__What is needed__. From the interview on the Carthusian Order, return the passage that opens with the words containing "Miek: Yes.  There" and closes with "did you do?", copied word for word.

Renate: Yes.  And so then you entered a Carthusian monastery in France…

Miek: Yes, a Carthusian-like monastery, yes.

Renate: Yes.  And you felt you’re finally at the right place.

Miek: Yes.  There in the silence and in the solitude it was finally that I thought ‘ha!  Here is my home.  Here it is.’  I have to be here, this is my place.

Renate: So what was the order of the day?  How was the structure?  What did you do?

Miek: Well, it was very lonely.  It was a new Carthusian Order, branched on the old Carthusian Order, so they followed the Byzantine Writ, Rite, for the liturgy.

Renate: Sorry, where did the Carthusian Order start?

Miek: In France.

Renate: In France.  And what is it exactly?  What’s the meaning of it?

Miek: In fact, it was started by St Bruno, and he started it in the, really, very distant area, where no people could come.  And it started as a community of hermits.

Renate: And they all were Christian.

Miek: Yes.  They were Christian in the Catholic Church, a branch in the Catholic Church.

Renate: Was it connected to the Desert Fathers?

Miek: Yes, it is.  It originated in the spirituality of the Desert Fathers, so like the Skeet in Egypt and Syria, and all these places.  In fact it was a small community of hermits and Bruno thought, also, that it was important to keep it small.  You’ve seen the Benedictine monasteries like Cluny, also the Trappist and the Cistercians, they are all big monasteries, you know.  50, hundreds of nuns and monks.

But small communities of, maximum, 13/30 hermits.  Well organised with an upper house and a lower house.  In the lower house there were the communal services – there was the kitchen, the library, the refectory for one meal per week together.  And in the upper house there were the monks who were really completely in solitude, completely, who never were in touch –

Renate: So they had their own… –

Miek: Order, their organisation.

Renate: – they had they’re own little house.

__Input data__.
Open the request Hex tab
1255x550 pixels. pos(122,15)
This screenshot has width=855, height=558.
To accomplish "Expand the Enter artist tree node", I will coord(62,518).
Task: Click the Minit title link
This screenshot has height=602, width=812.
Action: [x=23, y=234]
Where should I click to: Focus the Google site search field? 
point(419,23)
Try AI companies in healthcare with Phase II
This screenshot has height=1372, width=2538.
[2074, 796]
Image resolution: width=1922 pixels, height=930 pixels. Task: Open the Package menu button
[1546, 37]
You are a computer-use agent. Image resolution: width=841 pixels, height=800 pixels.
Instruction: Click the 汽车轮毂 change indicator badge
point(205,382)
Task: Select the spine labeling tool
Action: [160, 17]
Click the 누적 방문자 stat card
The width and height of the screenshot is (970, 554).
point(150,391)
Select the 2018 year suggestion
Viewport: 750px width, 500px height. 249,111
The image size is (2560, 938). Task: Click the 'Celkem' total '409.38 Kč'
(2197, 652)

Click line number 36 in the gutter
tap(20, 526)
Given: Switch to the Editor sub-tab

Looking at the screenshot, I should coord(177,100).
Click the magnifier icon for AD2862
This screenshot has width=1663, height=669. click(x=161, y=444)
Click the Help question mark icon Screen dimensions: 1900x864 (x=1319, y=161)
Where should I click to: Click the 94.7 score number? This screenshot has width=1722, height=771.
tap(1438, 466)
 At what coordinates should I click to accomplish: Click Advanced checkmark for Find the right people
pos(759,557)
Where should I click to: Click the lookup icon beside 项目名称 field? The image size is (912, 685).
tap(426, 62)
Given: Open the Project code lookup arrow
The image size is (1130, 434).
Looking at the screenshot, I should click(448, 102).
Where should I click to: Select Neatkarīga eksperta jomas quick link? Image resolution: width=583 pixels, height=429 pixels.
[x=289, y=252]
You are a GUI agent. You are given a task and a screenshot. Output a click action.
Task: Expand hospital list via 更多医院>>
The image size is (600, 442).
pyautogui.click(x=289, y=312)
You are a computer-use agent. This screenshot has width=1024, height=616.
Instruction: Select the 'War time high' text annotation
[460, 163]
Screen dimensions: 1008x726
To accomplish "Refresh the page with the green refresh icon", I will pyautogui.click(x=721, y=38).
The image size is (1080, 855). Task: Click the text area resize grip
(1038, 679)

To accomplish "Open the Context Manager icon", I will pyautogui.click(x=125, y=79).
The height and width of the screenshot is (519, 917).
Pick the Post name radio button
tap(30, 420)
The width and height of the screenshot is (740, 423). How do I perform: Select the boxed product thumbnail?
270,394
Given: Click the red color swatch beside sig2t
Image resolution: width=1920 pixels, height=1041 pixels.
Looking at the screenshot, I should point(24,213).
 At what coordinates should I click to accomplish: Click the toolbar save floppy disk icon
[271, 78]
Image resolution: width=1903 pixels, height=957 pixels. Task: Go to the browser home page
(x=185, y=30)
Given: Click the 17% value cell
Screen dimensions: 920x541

__Response to this task__.
Miek: Yes.  There in the silence and in the solitude it was finally that I thought ‘ha!  Here is my home.  Here it is.’  I have to be here, this is my place.

Renate: So what was the order of the day?  How was the structure?  What did you do?